Reference will now be made to some examples (shown in Figs 2-6) of pre-cooling apparatus suitable for the milking arrangement 10 shown in Fig. 1.
In Figs 2 and 3 there is shown a vacuum-powered pre-cooler 20 comprising a box- shaped housing 21 having an inlet 22 for cooling air and an air outlet 23 connected to a vacuum source (not shown). The housing 21 comprises a channel-shaped wall member 24 and a front wall member 25. At the opposite ends of the housing there are inserted sealing end wall members 26 and 27 consisting of three parts 26a,26b,26c and 27a,27b,27c, respectively. Four straight milk tubes 28,29,30,31 (conveying milk from four teat cups 11) extend in parallel to each other through the interior (cooling chamber) of the housing 21 and through four holes 32 in the end wall members 26,27.

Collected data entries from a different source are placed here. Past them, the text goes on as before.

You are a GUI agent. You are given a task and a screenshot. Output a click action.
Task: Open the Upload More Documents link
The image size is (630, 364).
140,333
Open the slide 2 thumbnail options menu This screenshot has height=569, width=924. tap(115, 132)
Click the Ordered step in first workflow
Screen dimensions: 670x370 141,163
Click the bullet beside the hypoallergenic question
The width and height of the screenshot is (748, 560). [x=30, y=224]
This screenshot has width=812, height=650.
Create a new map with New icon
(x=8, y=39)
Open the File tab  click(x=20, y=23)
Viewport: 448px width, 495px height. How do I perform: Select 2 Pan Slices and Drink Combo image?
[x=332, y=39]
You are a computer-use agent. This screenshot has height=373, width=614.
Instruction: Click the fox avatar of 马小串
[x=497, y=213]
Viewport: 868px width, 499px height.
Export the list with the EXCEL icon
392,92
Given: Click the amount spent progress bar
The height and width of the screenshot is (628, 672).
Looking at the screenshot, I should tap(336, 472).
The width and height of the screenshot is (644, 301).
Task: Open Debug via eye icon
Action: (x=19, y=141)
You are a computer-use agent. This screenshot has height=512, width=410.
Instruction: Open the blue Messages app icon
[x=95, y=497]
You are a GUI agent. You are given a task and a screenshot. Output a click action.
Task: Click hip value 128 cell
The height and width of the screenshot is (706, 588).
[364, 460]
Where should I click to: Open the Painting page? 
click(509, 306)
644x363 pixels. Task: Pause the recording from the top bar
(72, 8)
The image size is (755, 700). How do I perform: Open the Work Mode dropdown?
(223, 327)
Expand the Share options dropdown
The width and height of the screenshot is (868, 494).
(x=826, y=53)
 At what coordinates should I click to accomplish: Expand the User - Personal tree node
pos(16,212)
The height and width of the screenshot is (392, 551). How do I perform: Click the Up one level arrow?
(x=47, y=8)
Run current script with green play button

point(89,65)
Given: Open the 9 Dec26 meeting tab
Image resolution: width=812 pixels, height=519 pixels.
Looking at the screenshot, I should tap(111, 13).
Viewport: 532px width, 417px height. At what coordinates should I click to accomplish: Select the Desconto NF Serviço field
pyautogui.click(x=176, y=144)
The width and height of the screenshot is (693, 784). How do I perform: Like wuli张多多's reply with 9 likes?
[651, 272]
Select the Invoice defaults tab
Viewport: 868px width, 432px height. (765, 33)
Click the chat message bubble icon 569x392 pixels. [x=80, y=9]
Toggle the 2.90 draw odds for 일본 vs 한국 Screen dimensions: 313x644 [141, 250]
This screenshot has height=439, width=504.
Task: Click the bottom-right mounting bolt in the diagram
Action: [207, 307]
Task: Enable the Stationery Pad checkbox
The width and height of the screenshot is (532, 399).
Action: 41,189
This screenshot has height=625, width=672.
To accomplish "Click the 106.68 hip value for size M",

In Figs 4 and 6 there is shown (in an exploded view) a compressor powered pre-cooler 33 comprising two cooling panels 34 and 35 each having a fluid inlet 36 and a fluid outlet 37 for a coolant In this case the four straight milk tubes 28,29,30,31 are arranged in a common plane between the panels 34,35 and placed in parallel groves 38 and 39 on the insides of the panels. This type of pre-cooler makes possible a direct cooling of the milk tubes (milk hoses).
In Fig. 5 there is shown a pre-cooler in the form of a flange-plate type heat exchanger 40. In this case four milk tubes 41,42,43,44 (conveying milk from the teat cups 11) are connected to the inlet ends 45a,46a,47a,48a of four U-shaped milk pipes 45,46,47,48 having outlet ends 45b,46b,47b,48b. The four milk pipes 45 - 48 pass through holes in a plurality of parallel plates 49, and the pipes and these plates together constitute the cooling coil unit 50 of the pre-cooler 40. In Fig 5 the cooling coil unit 50 is shown removed from, and placed to the left of the pre-cooler housing 51, wherein the unit is to be mounted. On the downstream side of the pre-cooler 40 four milk tubes 41 ',42', 43 ',44' are connected to the outlet ends 45b,46b,47b,48b of the milk pipes 45-48.